Ce soir, je suis rassurée sur ton sort et c’est bien moins inquiète que tantôt que je t’écris. J’ai vu tes parents : c’est aujourd’hui Vendredi et j’ai trouvé ta mère chez Loulou. Elle m’a complètement rassuré en me disant que tu avais fait deux autres tours le lendemain de ta chute. Donc comme tu le disais, j’ai la certitude que tu n’as rien eu. Tu as oublié de me donner ce détail, si j’avais su ça ce matin, je me serais moins inquiétée.

Tu avais beau me dire que tu n’avais rien, c’est plus fort que moi, il faut que je me fasse du mauvais sang. Suis-je bête mon Dieu avec mes idées ! Enfin, je suis tranquille ce soir sur le sort de mon chéri. J’en suis bien contente car je ne vivais plus. J’aurai voulu que tu voies ma tête chez Loulou. Lorsque ta mère m’a eu rassuré, je ne savais si je devais rire ou pleurer, je crois que je faisais les deux ensemble.

Je suis doublement contente de savoir que tu a fait deux autres tous. C’est que tout n’est peut–être pas encore perdu pour toi sur Nieuport. On t’a peut-être donné un dernier essai à faire si tu t’en es bien tiré, on te gardera peut-être. C’est ce que je veux espérer jusqu’à preuve du contraire. Je ne veux pas croire que mon chéri aurait la malchance d’être envoyé sur un vilain appareil de nuit, quand tout dénote en lui les qualités d’un futur As. Nous n’avons déjà pas de chance en étant éloignés loin l’un de l’autre, il ne faut pas que cela continue dans tes affaires.

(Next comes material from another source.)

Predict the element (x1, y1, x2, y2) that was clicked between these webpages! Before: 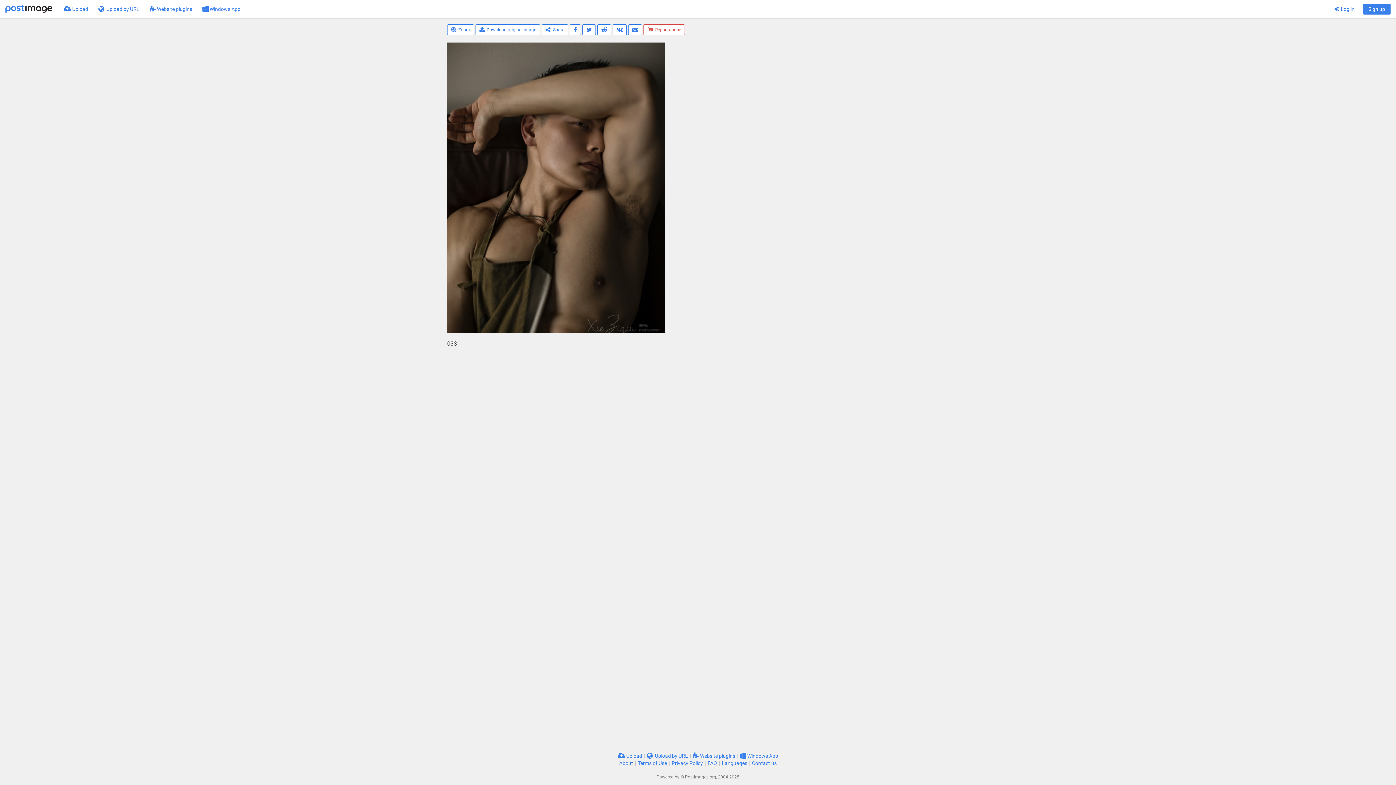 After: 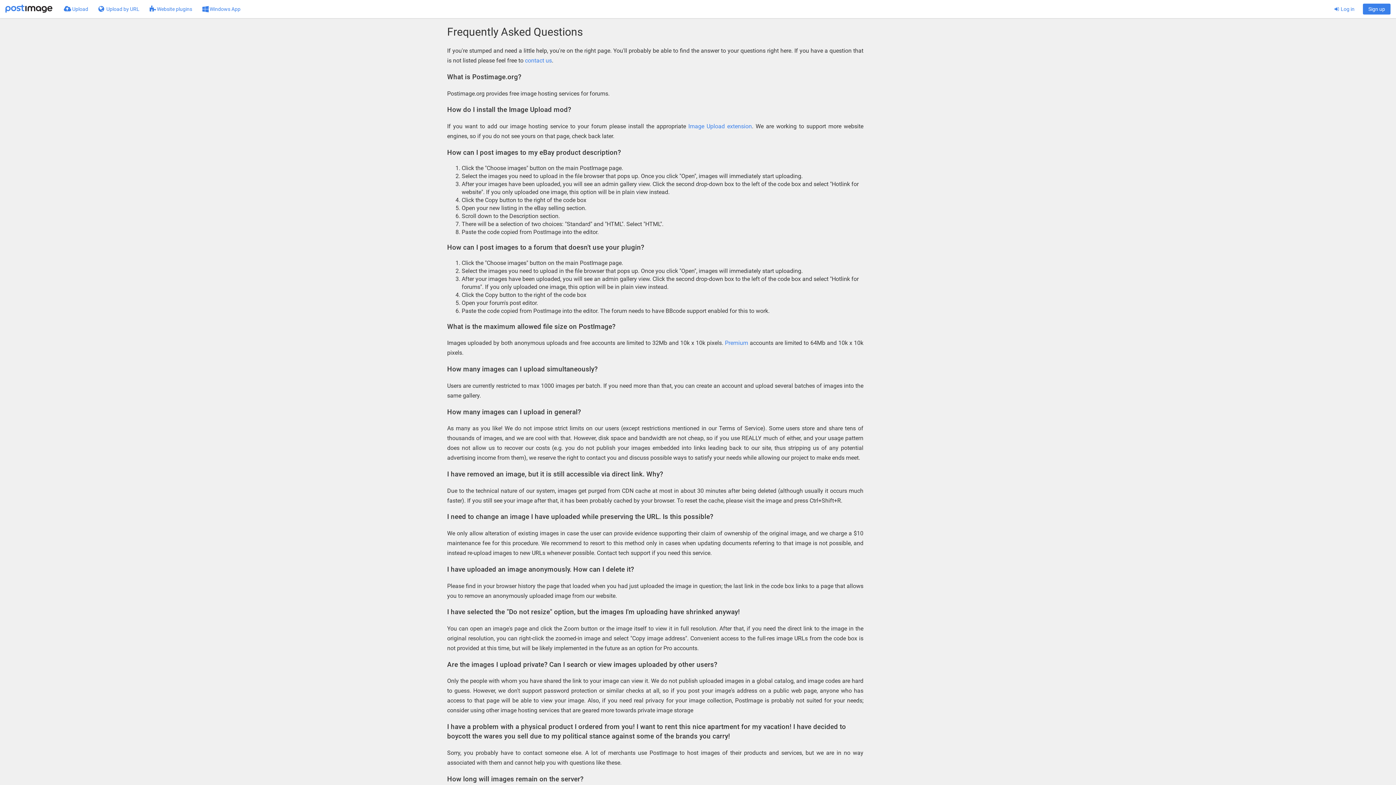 Action: bbox: (707, 760, 717, 766) label: FAQ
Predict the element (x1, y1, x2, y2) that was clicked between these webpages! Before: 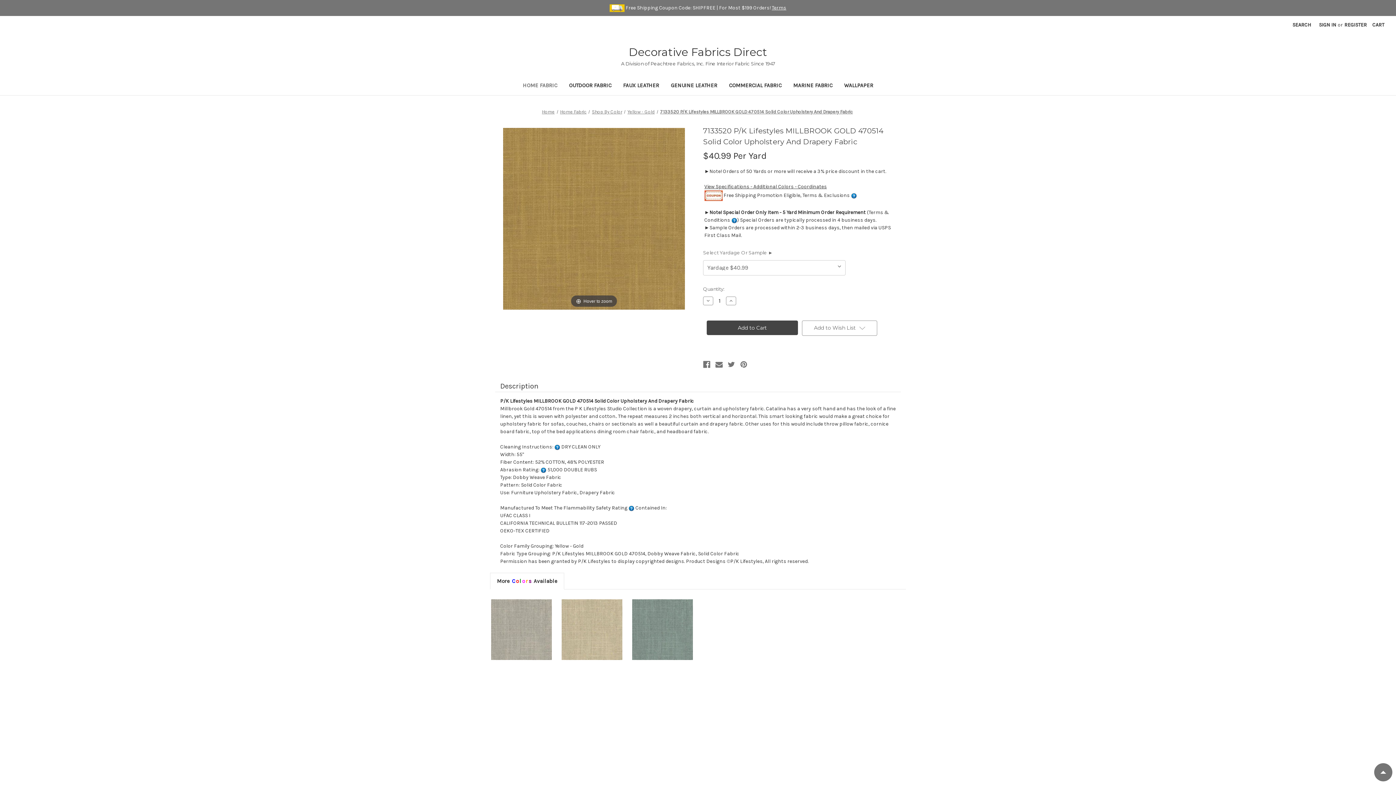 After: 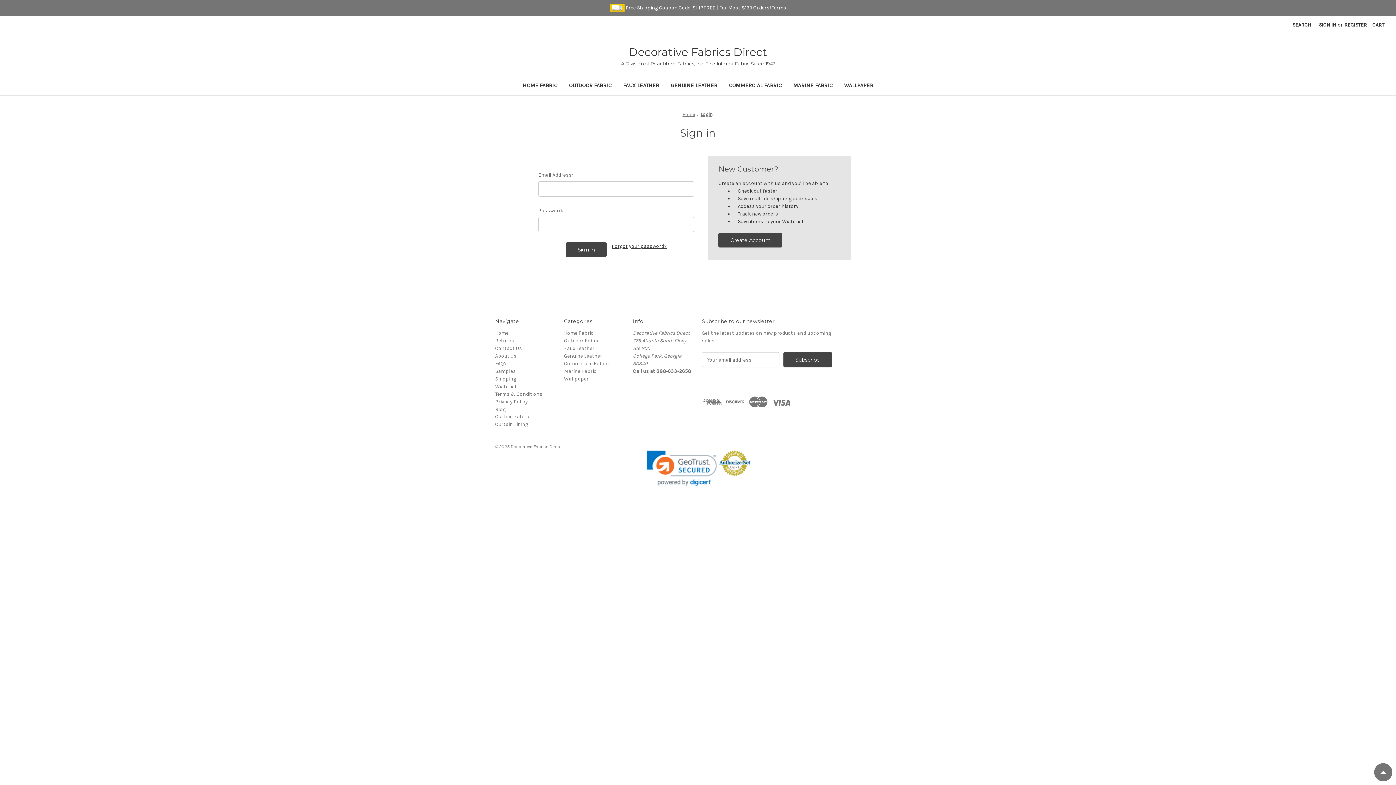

Je lui en veux beaucoup à ce coucou. Il est la cause de bien des ennuis. S’il s’était conduit convenablement, tout cela ne serait pas arrivé et mon Loulou n’aurait pas pris une si malencontreuse bûche. D’ailleurs je suis sûre que ce n’était pas de ta faute du tout. Il devait être mal réglé et les commandes faussées.

J’attends demain matin avec impatience pour avoir des détails et pour avoir des bonnes nouvelles. Je continuerai demain matin cette lettre, je te quitte plus tranquille et je vais dormir de même. Bonsoir mon Lou chéri, reçois de celle qui t’adore follement des millions de baisers,

Germaine

 

Le 9 Septembre 1916

Mon Loulou chéri,

Ce matin j’ai reçu ta gentille lettre du 8 qui m’a complètement rassuré. Tu dois t’ennuyer si tu ne fais rien. De cette manière, tu es sûr de ne pas avoir d’ennuis. Enfin je voudrais bien savoir ce qu’il va résulter de tout ça.

Je vais à bicyclette tout de suite aussi, je vais faire attention à ne pas être dans les nuages.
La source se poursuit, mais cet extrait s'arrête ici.